Many times we learn by our mistakes. But when it comes to cybersecurity, especially if you’re a CXO or board member, it’s a lesson that’s too costly. As Gil Shwed, CEO of Check Point Software recently told the business daily Globes, “two years ago that while hackers were formerly regarded as ‘children who wanted to prove themselves,’ it was now already clear that global organized crime was involved, and countries realized that cybersecurity was part of national security.”
In an opinion piece by Gerhard Eschelbeck, Google’s vice president of privacy and security spells out clearly why cybersecurity is no longer a nice-to-have.

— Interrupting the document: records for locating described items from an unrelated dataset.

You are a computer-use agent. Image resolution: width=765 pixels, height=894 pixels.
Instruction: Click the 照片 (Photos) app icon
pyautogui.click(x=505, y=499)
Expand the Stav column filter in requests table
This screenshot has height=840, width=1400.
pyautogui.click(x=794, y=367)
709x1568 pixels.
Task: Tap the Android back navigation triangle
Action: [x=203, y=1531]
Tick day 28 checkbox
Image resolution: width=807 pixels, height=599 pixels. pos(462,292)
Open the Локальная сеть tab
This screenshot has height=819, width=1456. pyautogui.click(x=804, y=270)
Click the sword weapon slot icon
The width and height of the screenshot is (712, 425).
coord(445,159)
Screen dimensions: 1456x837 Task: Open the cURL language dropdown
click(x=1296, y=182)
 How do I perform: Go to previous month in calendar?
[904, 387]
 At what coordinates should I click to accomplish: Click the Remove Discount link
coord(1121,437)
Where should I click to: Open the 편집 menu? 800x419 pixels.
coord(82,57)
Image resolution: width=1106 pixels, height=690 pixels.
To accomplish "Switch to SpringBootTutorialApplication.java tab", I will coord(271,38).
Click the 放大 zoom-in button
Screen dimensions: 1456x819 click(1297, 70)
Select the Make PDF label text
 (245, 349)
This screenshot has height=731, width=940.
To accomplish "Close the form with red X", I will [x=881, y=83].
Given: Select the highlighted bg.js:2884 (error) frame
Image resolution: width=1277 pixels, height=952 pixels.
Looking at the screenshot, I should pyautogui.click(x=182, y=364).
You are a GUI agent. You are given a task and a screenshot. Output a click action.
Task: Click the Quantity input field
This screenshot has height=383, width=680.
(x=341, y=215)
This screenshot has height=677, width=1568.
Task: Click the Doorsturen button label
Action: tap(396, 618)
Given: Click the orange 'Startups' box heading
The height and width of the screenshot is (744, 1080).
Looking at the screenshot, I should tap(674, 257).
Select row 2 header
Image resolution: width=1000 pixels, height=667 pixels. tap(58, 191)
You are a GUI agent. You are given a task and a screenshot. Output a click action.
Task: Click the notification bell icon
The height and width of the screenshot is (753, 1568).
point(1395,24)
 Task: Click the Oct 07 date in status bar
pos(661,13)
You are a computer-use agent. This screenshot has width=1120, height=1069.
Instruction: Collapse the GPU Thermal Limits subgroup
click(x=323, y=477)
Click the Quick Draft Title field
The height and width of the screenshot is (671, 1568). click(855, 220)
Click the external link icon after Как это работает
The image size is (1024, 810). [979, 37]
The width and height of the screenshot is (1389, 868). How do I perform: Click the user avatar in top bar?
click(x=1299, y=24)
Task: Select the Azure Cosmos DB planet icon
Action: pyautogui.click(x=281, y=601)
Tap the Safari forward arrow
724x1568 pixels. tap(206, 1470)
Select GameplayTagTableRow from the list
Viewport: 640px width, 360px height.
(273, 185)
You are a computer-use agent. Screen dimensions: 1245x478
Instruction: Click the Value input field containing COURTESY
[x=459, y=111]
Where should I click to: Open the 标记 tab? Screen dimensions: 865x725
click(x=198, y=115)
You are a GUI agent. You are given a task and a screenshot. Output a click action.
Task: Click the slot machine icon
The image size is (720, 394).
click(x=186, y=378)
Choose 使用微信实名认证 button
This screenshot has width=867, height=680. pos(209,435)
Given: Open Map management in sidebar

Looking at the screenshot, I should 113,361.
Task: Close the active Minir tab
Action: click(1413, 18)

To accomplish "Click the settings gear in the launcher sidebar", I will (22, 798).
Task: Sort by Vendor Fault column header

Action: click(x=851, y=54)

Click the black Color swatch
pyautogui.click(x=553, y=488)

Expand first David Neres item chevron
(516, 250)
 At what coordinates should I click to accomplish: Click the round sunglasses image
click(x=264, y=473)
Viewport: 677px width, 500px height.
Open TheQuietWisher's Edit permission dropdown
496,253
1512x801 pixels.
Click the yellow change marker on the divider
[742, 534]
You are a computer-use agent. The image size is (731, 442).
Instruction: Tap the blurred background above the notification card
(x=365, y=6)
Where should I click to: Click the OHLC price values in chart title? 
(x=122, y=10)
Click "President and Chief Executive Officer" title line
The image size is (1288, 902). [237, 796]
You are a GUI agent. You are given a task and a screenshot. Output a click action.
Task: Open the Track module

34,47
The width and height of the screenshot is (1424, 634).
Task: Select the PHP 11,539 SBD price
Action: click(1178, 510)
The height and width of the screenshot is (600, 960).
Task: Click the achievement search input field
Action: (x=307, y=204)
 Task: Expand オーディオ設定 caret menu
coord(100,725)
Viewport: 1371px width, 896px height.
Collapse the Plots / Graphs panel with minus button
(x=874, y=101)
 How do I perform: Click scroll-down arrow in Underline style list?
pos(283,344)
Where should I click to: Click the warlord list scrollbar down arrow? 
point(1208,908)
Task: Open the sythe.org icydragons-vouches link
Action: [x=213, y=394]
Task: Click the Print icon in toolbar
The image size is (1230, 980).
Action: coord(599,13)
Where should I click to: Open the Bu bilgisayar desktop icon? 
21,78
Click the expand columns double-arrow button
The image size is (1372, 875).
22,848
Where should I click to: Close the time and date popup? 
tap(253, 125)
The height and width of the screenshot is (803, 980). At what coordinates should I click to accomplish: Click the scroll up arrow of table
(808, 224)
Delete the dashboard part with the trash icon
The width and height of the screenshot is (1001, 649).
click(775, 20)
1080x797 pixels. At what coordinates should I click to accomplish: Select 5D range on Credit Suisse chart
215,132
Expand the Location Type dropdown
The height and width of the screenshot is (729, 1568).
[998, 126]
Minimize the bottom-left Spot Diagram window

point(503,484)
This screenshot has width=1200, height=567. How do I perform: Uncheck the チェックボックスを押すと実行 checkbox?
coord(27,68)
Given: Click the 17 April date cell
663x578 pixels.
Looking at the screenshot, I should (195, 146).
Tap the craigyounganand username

It’s a critical element for business, community, and society as a whole.
Eschelbeck recommends three key steps to keep at the forefront of re-framing our perspective on cybersecurity:
- Everyone needs to learn the fundamentals of online security. “A Google survey shows the No. 1 thing experts do to secure their data is update their software; that wasn’t even in a top-five answer for non-experts in the same study.”
- Every organization needs to treat cybersecurity as a constant, critical priority. “Small organizations should be consulting with security experts on a regular basis; larger organizations should have a chief security officer who can drive a sound security strategy, and the supporting processes and procedures to eliminate vulnerability.”
- Every citizen deserves to have government representatives who prioritize online security education and defend national infrastructure from cyberattacks. “This shouldn’t be a partisan issue….Citizens should demand that their representatives fight for funding of critical cybersecurity organizations like the United States Computer Emergency Readiness Team (US-CERT) that enable everyone to stay safer online.”